Друзья действительно не пожалели ни сил, ни времени для того, чтобы этот приезд Давыдова в северную столицу стал его своеобразным литературным и общественным триумфом.

«Кланяйся Жуковскому и Пушкину; вы трое сделали то, что я о кратковременном пребывании моем в Петербурге вспоминаю с душевным удовольствием», — писал Денис Васильевич Вяземскому вскоре после отъезда.

Девять дней, проведенных им в стольном граде Петра, слились в его памяти в одно непрерывное «празднество души». В эти дни он по обыкновению обедал у радушных Вяземских, а ужинал в милом семействе Пушкина.

На диво удался и вечер, устроенный в его честь в казенной квартире Жуковского на Большой Миллионной по соседству с Зимним дворцом, в доме, принадлежавшем в свое время камергеру Шепелеву, а потом приобретенном императрицей Елизаветой и считавшемся с той поры как бы дворцовым флигелем. Здесь в пятницу, 25 января, собрался весь цвет литературного Петербурга: Пушкин, Вяземский, Крылов, Плетнев, Владимир Одоевский, молодой Гоголь, Тепляков и много других. И все внимание было обращено к поэту-партизану. «Из 25 умных людей я один господствовал, все меня слушали», — делился своим восторгом но поводу этого памятного вечера Денис Васильевич в письме к жене.

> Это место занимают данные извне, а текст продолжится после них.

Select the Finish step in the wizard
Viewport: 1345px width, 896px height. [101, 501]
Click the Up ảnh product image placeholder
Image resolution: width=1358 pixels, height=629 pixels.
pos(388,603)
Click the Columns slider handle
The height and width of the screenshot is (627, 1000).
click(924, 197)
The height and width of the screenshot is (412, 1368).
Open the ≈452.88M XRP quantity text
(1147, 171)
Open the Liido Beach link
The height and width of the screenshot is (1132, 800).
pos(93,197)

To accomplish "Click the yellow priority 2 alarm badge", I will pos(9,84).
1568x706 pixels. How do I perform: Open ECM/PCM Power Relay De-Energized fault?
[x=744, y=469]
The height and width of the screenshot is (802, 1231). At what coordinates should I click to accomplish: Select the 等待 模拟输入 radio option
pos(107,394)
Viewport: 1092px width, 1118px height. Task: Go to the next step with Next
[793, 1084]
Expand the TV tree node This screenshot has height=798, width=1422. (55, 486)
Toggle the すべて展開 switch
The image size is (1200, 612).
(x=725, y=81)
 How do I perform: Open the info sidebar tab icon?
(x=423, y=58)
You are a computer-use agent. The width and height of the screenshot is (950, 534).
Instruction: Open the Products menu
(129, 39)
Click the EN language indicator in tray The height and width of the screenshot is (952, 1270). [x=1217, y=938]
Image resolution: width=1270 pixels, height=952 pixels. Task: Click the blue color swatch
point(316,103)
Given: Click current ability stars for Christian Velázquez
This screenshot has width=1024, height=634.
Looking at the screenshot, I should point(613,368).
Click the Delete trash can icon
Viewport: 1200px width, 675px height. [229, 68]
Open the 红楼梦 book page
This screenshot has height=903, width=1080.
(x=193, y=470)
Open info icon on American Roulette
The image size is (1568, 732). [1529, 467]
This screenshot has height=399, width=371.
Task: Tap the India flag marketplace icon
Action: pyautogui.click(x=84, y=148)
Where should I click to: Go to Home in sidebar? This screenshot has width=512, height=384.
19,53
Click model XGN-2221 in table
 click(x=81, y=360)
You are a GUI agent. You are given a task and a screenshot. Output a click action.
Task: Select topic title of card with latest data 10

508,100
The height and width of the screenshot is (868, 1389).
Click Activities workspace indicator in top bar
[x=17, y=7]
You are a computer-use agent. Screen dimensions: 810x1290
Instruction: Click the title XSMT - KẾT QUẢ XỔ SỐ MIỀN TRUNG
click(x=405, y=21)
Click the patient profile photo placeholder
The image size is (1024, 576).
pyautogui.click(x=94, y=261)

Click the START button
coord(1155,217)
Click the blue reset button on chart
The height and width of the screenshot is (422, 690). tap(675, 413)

Потом, как и обещал любезный Василий Андреевич, состоялось представление Давыдова государю и наследнику. Николай I был подчеркнуто любезен. Говорил о предметах малозначительных. Денис Васильевич еще раз убедился, что в его взаимоотношениях с царем ничего не переменилось и вряд ли когда переменится. Однако все равно он был благодарен Жуковскому, устроившему эту встречу, за его дружескую заботу.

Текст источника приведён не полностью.